Stored items

═══

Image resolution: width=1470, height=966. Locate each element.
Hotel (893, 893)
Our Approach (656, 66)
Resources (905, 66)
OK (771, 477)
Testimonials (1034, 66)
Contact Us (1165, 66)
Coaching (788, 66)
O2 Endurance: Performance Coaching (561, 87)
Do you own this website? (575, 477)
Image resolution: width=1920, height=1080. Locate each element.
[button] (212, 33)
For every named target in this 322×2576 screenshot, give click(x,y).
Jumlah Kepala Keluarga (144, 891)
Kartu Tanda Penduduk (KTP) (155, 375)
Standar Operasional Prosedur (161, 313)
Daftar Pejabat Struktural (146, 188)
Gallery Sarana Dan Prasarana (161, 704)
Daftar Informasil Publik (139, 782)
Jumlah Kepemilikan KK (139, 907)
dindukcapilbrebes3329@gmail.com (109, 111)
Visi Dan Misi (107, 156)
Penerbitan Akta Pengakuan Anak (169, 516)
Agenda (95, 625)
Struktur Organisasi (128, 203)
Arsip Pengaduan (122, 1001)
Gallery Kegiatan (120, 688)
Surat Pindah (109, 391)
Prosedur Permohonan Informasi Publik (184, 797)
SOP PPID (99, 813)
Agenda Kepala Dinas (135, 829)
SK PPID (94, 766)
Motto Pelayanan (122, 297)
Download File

═══

**To do**
Which lines hold the word "height"? Copy each of them from the records.

**Exercise response**
Image resolution: width=1470, height=966. Locate each element.
Image resolution: width=1920, height=1080. Locate each element.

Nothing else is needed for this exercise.